A self-generated misunderstanding. I like that. There's a lot of value in living out misunderstandings -- as with accidents in chemical labs, they're often the source of new material that couldn't have been arrived at through plodding, methodical logic.


>Of course, there's nothing else besides genes to define our brains and
>nothing other than brains to make societies, so it all comes down to
>good-old deoxyribonucleic acid in the end. Fortunately, the code that tells
>our bodies how to make themselves from thin air also instructs the alienated
>worker (due to her inability to define herself through her labor) to reclaim
>her lost birthright of self-expression and solidarity.

And I'm not arguing that biology is fate (that we are only the product of our biology). I'm arguing for considering the possibility that biology and history -- biology and choice, biology and consciousness -- carry on a sort of conversation within us.


>This is the basic idea. Our nature is open, and we define it socially
>according to the functioning of our brain and-- ultimately-- our genes. Of
>course, you might say this means it's really not open, since it merely plays
>out according to physical necessity working through our macromolecules and
>is therefore completely determined. But we go on merrily saying it's open
>anyway, because our genes tell us to be good communists and do our
>catechisms at least twice daily (though when we go past three, we have this
>ritual we like where we go apologize to Father Doug and promise never to say
>"Stalinist" when having sinful thoughts.)

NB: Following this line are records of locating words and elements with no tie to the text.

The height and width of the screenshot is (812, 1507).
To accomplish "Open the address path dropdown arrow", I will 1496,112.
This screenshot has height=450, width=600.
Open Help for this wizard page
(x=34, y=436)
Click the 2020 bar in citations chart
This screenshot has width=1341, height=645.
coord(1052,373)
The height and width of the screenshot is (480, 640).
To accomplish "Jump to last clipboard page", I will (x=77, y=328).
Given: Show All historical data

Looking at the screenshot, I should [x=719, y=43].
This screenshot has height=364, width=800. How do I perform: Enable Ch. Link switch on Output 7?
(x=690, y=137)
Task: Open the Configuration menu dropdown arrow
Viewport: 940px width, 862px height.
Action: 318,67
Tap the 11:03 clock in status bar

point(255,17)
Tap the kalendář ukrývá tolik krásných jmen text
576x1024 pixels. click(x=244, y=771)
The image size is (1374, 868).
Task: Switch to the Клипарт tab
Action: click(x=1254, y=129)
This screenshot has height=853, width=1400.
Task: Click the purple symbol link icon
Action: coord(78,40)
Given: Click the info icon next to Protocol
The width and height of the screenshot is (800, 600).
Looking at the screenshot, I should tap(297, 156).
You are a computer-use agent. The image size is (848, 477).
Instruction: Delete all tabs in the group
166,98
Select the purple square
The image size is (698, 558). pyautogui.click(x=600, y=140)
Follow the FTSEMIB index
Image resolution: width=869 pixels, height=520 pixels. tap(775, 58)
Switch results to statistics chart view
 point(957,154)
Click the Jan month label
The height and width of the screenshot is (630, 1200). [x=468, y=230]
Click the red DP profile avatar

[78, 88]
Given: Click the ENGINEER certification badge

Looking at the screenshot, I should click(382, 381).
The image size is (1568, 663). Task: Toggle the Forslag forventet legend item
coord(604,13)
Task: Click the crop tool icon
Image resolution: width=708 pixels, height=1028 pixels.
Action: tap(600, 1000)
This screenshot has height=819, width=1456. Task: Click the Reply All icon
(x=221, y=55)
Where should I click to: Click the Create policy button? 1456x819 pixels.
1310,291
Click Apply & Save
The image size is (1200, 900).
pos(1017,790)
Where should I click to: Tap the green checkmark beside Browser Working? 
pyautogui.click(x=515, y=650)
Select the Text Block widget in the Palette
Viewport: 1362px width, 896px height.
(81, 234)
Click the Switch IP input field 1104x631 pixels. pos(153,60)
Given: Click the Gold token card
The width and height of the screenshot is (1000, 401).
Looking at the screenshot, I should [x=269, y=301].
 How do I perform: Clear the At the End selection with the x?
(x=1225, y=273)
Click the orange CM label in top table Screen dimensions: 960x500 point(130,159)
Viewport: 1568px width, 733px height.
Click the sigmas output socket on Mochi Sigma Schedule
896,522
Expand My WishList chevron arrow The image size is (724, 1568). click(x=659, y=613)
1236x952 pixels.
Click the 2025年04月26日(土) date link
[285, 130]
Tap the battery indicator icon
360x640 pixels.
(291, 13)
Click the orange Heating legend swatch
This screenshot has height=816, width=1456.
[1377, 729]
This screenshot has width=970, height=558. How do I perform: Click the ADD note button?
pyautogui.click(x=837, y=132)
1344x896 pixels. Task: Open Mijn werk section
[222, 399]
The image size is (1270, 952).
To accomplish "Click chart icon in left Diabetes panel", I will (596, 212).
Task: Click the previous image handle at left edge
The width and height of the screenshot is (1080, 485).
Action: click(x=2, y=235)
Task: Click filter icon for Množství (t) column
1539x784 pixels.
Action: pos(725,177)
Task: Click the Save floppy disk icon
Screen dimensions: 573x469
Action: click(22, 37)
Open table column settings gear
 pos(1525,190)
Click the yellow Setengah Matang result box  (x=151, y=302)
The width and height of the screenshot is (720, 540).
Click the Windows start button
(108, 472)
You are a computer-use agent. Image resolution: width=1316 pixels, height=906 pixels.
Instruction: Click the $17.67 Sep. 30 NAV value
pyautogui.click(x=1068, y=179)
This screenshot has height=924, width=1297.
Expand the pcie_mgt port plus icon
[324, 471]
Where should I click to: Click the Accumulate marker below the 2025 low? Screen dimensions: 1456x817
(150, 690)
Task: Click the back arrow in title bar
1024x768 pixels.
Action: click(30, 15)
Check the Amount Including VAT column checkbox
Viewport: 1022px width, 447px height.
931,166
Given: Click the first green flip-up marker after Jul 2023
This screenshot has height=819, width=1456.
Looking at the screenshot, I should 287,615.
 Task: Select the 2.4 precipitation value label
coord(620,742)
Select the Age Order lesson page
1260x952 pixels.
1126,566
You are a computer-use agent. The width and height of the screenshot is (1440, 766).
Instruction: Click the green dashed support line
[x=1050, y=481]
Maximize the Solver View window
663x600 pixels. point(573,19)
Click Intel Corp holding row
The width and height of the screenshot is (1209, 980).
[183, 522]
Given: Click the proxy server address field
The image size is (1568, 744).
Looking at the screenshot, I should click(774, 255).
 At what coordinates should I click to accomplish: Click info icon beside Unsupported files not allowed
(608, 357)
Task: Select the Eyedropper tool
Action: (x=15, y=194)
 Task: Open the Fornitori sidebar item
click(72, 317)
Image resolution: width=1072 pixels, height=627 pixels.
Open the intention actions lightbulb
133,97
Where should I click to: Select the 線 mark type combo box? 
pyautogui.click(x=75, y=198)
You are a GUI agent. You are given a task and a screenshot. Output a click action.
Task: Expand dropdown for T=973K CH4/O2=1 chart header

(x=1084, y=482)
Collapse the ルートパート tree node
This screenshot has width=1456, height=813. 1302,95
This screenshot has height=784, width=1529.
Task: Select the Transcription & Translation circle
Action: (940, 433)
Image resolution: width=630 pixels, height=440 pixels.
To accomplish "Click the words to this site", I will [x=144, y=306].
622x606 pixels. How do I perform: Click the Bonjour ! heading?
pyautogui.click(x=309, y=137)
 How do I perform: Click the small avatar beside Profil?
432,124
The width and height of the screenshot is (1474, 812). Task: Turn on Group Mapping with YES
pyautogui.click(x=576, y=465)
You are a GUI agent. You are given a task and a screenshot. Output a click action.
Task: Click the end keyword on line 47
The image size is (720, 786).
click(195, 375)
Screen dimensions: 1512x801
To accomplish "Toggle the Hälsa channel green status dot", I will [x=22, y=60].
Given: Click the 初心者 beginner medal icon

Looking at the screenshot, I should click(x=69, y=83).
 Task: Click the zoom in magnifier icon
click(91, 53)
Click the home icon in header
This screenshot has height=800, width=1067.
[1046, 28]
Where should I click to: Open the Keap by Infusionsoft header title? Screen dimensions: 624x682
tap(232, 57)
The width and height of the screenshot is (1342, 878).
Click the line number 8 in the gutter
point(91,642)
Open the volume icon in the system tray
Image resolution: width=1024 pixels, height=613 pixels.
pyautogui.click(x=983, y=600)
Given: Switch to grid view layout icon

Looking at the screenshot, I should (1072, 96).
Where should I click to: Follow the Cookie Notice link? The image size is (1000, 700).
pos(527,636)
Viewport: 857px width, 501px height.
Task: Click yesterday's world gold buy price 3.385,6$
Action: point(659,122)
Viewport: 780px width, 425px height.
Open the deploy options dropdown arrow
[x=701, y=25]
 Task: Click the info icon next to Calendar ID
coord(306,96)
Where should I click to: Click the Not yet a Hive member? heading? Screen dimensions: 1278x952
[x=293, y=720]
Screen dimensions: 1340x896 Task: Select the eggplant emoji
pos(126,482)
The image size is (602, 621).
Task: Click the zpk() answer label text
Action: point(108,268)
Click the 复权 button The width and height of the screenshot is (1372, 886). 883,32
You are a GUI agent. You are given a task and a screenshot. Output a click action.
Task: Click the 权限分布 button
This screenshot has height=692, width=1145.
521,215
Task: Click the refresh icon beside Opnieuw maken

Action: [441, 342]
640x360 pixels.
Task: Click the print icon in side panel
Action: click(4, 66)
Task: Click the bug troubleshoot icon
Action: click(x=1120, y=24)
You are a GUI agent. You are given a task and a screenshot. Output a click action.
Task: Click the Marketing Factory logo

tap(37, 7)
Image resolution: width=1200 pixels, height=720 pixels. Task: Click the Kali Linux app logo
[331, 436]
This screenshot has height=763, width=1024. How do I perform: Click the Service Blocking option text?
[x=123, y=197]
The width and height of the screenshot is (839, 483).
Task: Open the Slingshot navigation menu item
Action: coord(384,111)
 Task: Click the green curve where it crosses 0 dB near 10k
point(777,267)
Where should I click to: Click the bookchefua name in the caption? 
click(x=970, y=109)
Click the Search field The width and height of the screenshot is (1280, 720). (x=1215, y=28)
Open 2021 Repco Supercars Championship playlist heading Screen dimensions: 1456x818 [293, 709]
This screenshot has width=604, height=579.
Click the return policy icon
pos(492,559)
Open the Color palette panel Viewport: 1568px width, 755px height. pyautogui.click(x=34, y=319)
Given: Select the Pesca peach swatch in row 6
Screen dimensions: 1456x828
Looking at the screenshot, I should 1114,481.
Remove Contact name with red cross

Snrk! Lovely paragraph. It's my guess that we do come up with new material that nature never thought of, and that may be what makes us different from all the other critters -- uniquely human, you might say. Other animals have rudimentary language, other animals can learn to use tools, but none of them bother to (re)write themselves the way we feel compelled to do. And isn't it likely that the process of writing and rewriting our history (our relationships to each other) is what gives us the chance to define who we are? And doesn't this often require that we reject our biologically impelled urges? Such that for example forced sex, which among most animals is de rigueur (if it rarely succeeds, it's because females of other species are relatively strong, but it's not for lack of trying), is widely condemned among human beings?


>>Thankfully we're more complicated than chickens
>
>Have you ever carved a whole chicken? Those things are highly
>ideosyncratic. And that's without the head.

Heh heh. I've raised, killed and carved chickens, and I think their physical bodies are the most complicated things about them.


>>Well you have to admit we had no history before we were biological, don't
>>you. I figure there'll always be interplay between the two.
>
>Alas, not if it's all just matter and its forces. When history's a mere
>subset of biology, then it's really one thing "interacting" with itself,
>isn't it?

In a sense, and yet, in the alchemical lab that is the human brain I believe we're capable of coming up with definitions of humanity that go right over evolution's head -- that allow us to leapfrog over the shackles of biology. It's a quaint concept, perhaps, but it has its merits.

Might as well forget about that secondary "text" known as history
>and genetically engineer a collective paradise before those damn capitalist
>geneticists create a paradise of atomized consumers.

But of course that would be to deny ourselves any chance at freedom.